The concept is called Chef’s Market and it is located in the newly launched “Mosaique Dining Zone” on the 4th floor of CityStars mall. This is a bold move. The restaurants above the posh section of CityStars have never done exceptionally well, mostly because the same people who are buying LE 1500 jeans at Desigual and Boss are having a hard time fitting into them after they sneakoff to the food court and gorge themselves with Burger King and Papa John’s. Healthier and pricier options available on the 4th floor like Wagamama and Nordsee have gone down in flames.

Wesam Masoud

The difference now is that instead of trying to entice shoppers to come to the 4th floor for food, CityStars is offering a chilled place to hang out and have lunch as a destination in and of itself. If diners want to do a little shopping afterwards, or see a movie, that’s great, but this sprawling new indoor promenade—which is a cut above what is on offer elsewhere and marks itself off from competing malls Sun City and Cairo Festival City—is more like a village, or maybe an island, a little Zamalek in the heart of Nasr City.

And Chef’s Market is it’s cornerstone; an airy, spacious, Mediterranean trattoria, or taverna, or bistro, depending on what you’re in the mood for. Thoroughly rooted in the slow food movement, its philosophy is fresh and local. 

French-trained Chef Masoud has flashed onto the Egyptian food scene in recent years with stints in numerous kitchens and his own cooking show, Matbakh 101, on the satellite network CBC Sofra. He envisions Chef’s Market as a place where he can pull whatever he wants from the market place, oversee its preparation in the large open kitchen with its classic French brigade (chef de cuisine, sous-chef, cuisinier, commis, and saucier,) and serve guests in a large, warm dining space with plenty of pastels, glass and wood, plants, candles, and family-style tables.
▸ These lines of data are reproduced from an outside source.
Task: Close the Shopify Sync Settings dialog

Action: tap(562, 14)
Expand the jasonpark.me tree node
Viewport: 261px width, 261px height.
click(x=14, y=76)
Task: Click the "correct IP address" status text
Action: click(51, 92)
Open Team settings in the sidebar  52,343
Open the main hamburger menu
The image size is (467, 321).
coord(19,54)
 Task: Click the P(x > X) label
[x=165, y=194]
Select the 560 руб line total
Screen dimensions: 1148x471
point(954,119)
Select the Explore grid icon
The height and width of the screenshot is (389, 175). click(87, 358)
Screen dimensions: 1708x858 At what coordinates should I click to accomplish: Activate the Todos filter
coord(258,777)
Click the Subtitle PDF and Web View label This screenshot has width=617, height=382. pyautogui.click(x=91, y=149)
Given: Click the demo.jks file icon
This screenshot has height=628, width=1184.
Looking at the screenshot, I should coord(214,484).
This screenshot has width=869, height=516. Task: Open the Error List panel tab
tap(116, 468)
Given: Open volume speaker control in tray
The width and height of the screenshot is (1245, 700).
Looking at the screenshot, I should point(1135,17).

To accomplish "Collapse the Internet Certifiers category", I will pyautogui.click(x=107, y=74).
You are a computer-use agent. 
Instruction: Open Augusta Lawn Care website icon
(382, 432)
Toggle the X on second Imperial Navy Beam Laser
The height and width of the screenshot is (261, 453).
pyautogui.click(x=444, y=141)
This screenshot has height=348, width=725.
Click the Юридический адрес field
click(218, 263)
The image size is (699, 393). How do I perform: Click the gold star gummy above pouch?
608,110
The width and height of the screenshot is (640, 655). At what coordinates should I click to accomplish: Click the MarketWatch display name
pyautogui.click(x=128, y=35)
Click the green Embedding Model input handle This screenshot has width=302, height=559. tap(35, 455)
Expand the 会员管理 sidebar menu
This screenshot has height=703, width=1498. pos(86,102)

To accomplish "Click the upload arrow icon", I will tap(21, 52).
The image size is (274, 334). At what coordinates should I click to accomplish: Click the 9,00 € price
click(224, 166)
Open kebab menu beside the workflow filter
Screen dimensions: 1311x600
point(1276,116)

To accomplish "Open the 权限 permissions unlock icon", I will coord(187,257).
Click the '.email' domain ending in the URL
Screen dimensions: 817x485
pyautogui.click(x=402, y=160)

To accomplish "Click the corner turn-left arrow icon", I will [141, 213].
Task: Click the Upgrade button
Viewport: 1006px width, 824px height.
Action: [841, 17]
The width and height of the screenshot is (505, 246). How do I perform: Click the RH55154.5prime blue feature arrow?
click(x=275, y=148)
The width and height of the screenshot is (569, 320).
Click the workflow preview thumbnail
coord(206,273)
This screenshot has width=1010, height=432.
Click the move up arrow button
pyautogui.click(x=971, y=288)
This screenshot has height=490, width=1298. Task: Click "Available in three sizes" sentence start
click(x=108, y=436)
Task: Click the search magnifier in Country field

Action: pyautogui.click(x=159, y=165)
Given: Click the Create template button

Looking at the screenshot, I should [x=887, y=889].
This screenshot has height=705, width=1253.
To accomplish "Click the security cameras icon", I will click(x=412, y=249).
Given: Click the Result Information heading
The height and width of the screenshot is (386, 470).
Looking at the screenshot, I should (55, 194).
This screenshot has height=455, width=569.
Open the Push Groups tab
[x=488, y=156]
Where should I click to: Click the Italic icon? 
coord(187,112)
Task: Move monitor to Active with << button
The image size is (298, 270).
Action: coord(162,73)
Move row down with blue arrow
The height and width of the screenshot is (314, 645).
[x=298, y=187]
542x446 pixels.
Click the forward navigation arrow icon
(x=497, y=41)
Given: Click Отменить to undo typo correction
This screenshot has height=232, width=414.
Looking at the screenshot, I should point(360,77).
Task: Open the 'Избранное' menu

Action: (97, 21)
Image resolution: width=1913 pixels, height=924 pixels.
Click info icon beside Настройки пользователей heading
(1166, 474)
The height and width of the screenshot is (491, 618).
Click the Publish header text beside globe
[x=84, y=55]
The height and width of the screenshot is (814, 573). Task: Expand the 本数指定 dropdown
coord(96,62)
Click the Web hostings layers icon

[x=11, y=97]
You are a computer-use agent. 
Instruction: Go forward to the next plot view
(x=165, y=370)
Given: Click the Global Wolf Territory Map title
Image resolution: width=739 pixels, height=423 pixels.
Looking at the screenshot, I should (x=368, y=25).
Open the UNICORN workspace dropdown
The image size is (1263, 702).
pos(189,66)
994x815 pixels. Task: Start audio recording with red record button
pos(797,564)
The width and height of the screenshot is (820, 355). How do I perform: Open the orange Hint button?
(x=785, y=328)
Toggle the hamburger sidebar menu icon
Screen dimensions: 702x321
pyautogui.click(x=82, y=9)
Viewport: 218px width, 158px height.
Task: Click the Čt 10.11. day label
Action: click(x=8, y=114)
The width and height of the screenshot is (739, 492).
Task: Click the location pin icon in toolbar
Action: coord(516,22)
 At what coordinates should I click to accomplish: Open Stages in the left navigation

So what you have is a clean, upscale, neighbourhood restaurant with home-made artisanal breads, fresh juices, hand-brewed coffee (Single Origin out of L.A.), and a menu that tours the beach towns of Europe, North Africa and the Middle East. Roasted garlic and smoked herring hummus, yoghurt, honey,tapenade; grilled chicken with halloumi and apricot dressing, tilapia with caramelised onion and couscous, grilled tenderloin wrapped in beef bacon; and desserts like coconut-infused panna cotta with kunafa flakes. It’s all there. The modern Mediterranean on a plate, done locally with local ingredients by local chefs.

How this will play out among the afraid-of-anything-new local clientele remains to be seen. Text me on your way home and let me know what you think. As for myself, maximum respect guys. May the fork be with you.